From: First Things, “Catholicisim in an Age of Discontent” by Fr. Thomas Joseph White, OP

“In judo, the martial artist learns to use the weight of his opponent against him. Skepticism is the weight that secular culture brings to bear upon the Church today. But this is also its weakness. Our own era is haunted by metaphysical despair. Plenary freedom for identity construction is, in the end, an empty freedom. The same goes for liberal despair over the possibility of a common purpose for political life. The negative peace of nonjudgmental inclusion fails to satisfy the natural desire for real political unity. What is at stake is the question of whether being a human person (and not just a thing the cosmos randomly begot) has any ultimate meaning. In the face of this basic question, we must put forward the very mystery of God himself. Today, Catholic theology should focus on Trinitarian monotheism. Why? Because God is the ultimate source of personhood, the principle of explanation that gives human existence its greatest intelligibility, and the source of enduring happiness.”

Fr.

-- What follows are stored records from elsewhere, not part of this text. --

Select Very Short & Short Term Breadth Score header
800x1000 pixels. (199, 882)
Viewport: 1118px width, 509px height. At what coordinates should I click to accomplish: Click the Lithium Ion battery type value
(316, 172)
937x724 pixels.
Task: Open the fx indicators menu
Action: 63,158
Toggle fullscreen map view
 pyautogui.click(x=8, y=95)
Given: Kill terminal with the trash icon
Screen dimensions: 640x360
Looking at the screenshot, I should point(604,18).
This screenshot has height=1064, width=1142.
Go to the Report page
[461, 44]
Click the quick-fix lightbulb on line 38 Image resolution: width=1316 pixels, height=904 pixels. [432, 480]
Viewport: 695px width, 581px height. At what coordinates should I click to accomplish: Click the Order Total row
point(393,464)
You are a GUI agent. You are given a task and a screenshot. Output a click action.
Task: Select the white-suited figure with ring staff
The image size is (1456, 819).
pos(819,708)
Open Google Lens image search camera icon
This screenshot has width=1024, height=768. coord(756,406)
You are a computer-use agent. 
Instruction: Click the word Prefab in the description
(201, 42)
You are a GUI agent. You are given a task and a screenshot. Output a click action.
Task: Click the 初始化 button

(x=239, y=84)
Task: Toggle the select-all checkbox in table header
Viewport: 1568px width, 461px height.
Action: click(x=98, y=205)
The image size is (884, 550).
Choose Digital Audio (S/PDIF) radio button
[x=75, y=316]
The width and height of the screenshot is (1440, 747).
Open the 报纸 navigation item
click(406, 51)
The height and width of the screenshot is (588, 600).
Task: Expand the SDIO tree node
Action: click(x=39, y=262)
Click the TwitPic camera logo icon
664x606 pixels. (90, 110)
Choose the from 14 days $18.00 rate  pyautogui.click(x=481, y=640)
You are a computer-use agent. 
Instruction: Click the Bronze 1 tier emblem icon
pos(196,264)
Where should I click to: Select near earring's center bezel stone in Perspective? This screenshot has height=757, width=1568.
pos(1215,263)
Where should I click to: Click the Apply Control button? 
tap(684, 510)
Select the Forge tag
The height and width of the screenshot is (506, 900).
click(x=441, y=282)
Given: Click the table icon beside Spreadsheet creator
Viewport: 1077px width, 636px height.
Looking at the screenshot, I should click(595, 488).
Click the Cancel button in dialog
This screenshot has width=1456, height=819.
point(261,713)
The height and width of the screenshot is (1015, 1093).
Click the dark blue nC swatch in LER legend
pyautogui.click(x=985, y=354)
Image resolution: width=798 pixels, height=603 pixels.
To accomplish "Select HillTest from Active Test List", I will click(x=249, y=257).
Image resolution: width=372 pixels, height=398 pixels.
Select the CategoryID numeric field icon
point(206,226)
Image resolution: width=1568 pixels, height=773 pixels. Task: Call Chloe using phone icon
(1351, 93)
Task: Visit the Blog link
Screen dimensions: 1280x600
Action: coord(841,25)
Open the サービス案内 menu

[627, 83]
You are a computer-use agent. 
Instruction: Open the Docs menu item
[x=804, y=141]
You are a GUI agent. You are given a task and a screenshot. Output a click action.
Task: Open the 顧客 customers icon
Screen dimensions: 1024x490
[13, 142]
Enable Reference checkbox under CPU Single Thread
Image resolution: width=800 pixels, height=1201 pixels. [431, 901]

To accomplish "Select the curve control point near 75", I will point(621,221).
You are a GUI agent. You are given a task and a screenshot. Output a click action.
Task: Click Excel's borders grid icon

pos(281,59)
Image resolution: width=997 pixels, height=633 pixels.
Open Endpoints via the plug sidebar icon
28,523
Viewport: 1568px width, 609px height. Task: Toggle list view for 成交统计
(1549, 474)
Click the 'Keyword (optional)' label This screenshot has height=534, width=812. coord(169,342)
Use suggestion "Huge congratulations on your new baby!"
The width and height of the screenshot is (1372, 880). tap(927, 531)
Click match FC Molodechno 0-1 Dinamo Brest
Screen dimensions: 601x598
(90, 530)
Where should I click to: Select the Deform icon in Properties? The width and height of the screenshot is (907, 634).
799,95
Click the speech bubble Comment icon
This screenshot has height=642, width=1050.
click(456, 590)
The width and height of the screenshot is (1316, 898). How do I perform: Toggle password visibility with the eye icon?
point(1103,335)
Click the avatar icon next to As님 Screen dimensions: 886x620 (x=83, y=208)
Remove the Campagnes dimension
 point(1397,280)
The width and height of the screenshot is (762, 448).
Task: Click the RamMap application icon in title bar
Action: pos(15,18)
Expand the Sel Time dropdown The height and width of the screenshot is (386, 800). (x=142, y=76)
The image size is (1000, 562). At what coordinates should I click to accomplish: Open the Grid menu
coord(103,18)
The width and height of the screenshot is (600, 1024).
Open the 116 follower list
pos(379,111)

White names the problem expertly and states that despair over metaphysical truth and a grounding for a shared, cultural understanding of the good characterizes our current discourse. I would say he’s exactly right; one despairs that it’s even possible to agree about big questions whether it’s worth pondering at all. He posits Catholicism as an answer. With this account, he/we/the Church could do it, if she can live a life that shows true unity and love for others:

“This inclusive triumphalism came to the fore in the Second Vatican Council. In the opening chapter of the Dogmatic Constitution on the Church, Lumen Gentium, the Church is defined as the “sacrament . . . of the unity of the whole human race,” that is to say, the sign and instrument by which human beings are united in authentic communion with God and with one another. Paragraphs 14–16 are key expressions of inclusive triumphalism. The axiom that there is no salvation outside the Church is stated overtly, but reconfigured positively: All salvation that occurs in human history is in some way always already in the Church, or related to her in an intimate, if hidden, way. The whole world may come to participate more or less imperfectly in the universal mission of Christ and the Church: the Eastern Orthodox churches, Protestant ecclesial communities, the Jewish people, Islamic monotheism, the great world religious traditions that are not always explicitly monotheistic, and even secularists through the workings of the moral conscience by which human beings are led to seek the true and the good.”